Markets tend to hate US government shutdowns and the uncertainty they cast on the economy and big companies.
And they really hate the long, drawn-out variety.
New number crunching out of RBC Capital Markets strategist Lori Calvasina on Monday found that in the lead-up to the last seven government shutdowns (of 10 days or more) dating back to 1976, the median S&P 500 decline was 10.2%.
The largest decline of 19.8% came ahead of the government shutdown that lasted from Dec. 21, 2018, to Jan. 23, 2019. The smallest decline in stocks tallied 3.7% ahead of the 21-day shutdown that ended on Jan. 6, 1996.
During the actual government shutdowns, Calvasina's team found the S&P 500's median drop was 2%.
There are at least two positives when it comes to markets and shutdowns, however.
First, markets often roar back after bickering politicians find agreement on thorny issues and reopen government.
In the 12 months following a government shutdown of 10 days or more, the S&P 500 has gained a median of 18.9%, according to RBC's research.
And two, data from Truist analyzing the last 20 shutdowns going back to 1976 reveals that stocks have been up 50% of the time during the actual shutdown period.
"Fraught politics tend to be a symptom of challenging times generally," Calvasina pointed out. "The good news for US equity investors today is that the S&P 500 has already fallen 5.9% from its late July 2023 high. A 10% drop, which would be in line with the average and median pullback heading into extended shutdowns in the past, would take the index a little north of 4,100."
Data analysis along these lines is critical for investors at the moment as the government knocks on the door of another shutdown.
The US government is set to shut down this coming weekend unless Congress strikes a last-minute agreement to pass a dozen spending bills. Sept. 30 is the funding deadline.

[ACTIVITY 1]: According to the shutdown article, what was the median S&P 500 drop during the actual government shutdowns?
[ACTIVITY 2]: Set down the part of the shutdown article starting at "During the actual government" and ending at "to RBC's research.", word for word.
The items that come next have no part in this.

(Saved data entries)
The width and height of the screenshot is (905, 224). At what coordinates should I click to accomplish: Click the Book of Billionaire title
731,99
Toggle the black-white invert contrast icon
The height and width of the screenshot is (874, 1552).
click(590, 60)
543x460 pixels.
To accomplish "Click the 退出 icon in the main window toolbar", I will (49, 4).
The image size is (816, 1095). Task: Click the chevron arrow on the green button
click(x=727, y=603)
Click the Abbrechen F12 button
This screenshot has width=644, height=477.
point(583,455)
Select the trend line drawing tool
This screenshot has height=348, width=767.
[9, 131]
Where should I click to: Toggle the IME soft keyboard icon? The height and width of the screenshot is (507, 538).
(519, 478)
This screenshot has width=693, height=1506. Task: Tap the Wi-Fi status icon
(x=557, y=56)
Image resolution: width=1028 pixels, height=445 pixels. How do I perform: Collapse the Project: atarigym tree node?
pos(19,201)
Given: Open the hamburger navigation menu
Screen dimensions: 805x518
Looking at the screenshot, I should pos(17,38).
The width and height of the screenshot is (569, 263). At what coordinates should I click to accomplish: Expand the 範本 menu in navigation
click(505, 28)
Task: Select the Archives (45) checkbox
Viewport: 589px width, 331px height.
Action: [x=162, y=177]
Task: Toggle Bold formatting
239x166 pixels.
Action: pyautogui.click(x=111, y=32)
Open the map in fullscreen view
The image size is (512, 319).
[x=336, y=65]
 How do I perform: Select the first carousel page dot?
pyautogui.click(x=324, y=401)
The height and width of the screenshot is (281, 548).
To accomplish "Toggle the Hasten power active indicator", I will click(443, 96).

[FINAL ANSWER 1]: 2%

[FINAL ANSWER 2]:
During the actual government shutdowns, Calvasina's team found the S&P 500's median drop was 2%.
There are at least two positives when it comes to markets and shutdowns, however.
First, markets often roar back after bickering politicians find agreement on thorny issues and reopen government.
In the 12 months following a government shutdown of 10 days or more, the S&P 500 has gained a median of 18.9%, according to RBC's research.